> [ACTIVITY]: Would you please set down the data again exactly as given, excluding the pictures?

> [MATERIAL PROVIDED]:
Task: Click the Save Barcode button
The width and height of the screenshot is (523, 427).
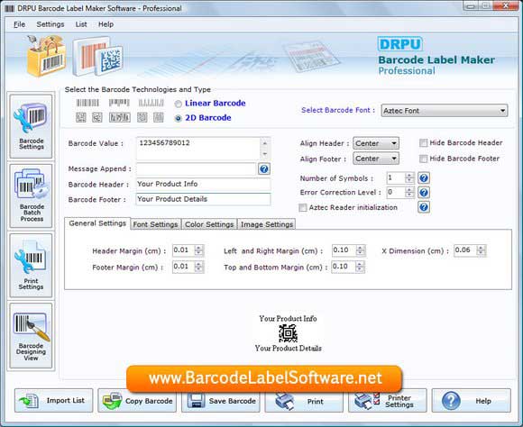Action: pos(221,401)
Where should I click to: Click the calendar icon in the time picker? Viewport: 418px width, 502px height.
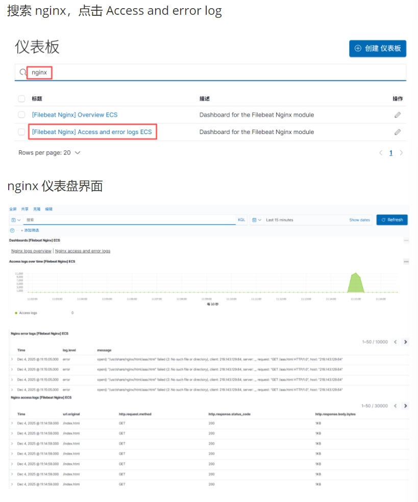pyautogui.click(x=254, y=220)
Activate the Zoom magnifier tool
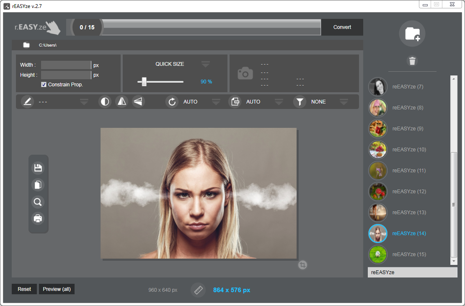The height and width of the screenshot is (306, 465). (38, 202)
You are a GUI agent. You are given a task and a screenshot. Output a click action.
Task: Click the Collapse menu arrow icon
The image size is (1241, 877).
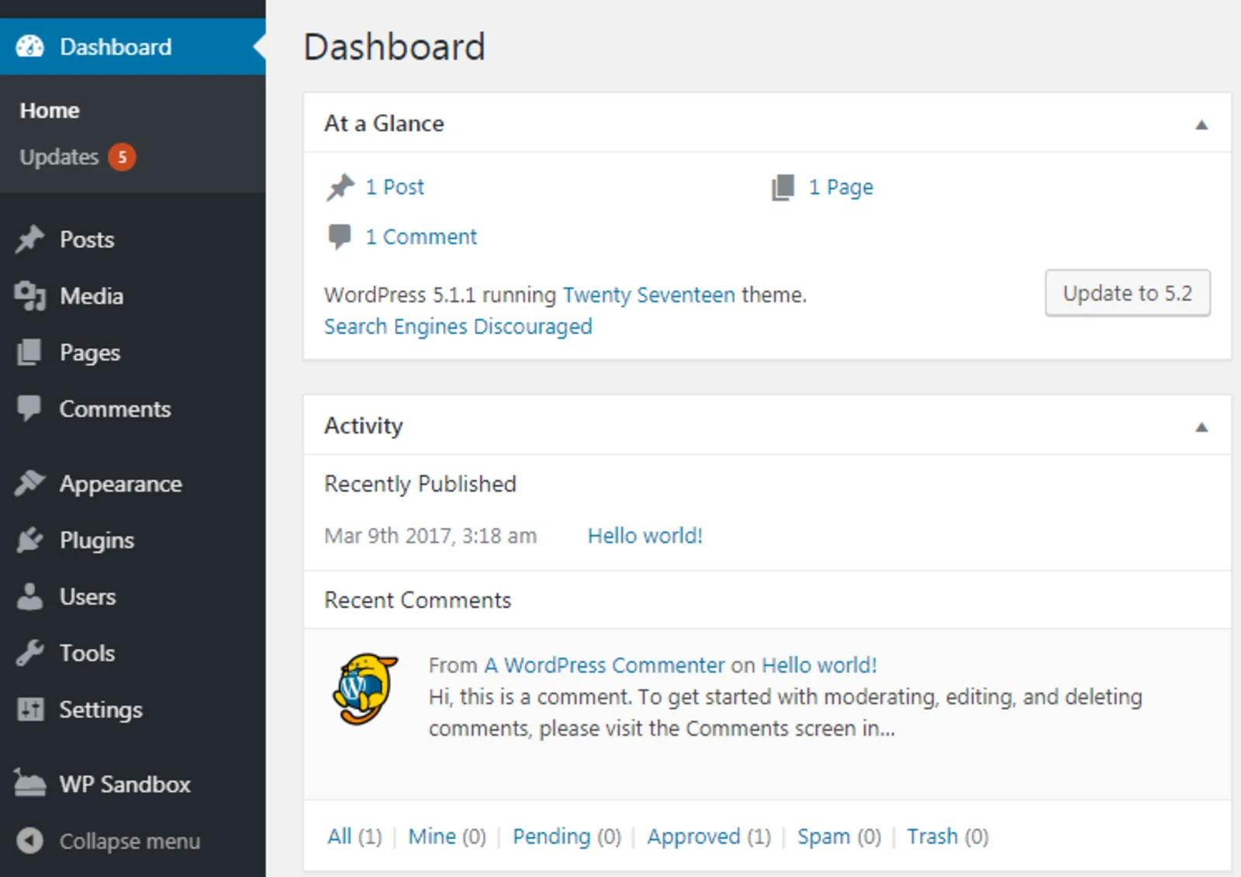[30, 841]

> [TASK OUTPUT]:
Task: Click the Save Barcode button
The width and height of the screenshot is (523, 427).
Action: pos(221,401)
Where should I click to: Click the calendar icon in the time picker? Viewport: 418px width, 502px height.
pyautogui.click(x=254, y=220)
Activate the Zoom magnifier tool
The height and width of the screenshot is (306, 465). (38, 202)
You are a GUI agent. You are given a task and a screenshot. Output a click action.
Task: Click the Collapse menu arrow icon
The image size is (1241, 877).
[30, 841]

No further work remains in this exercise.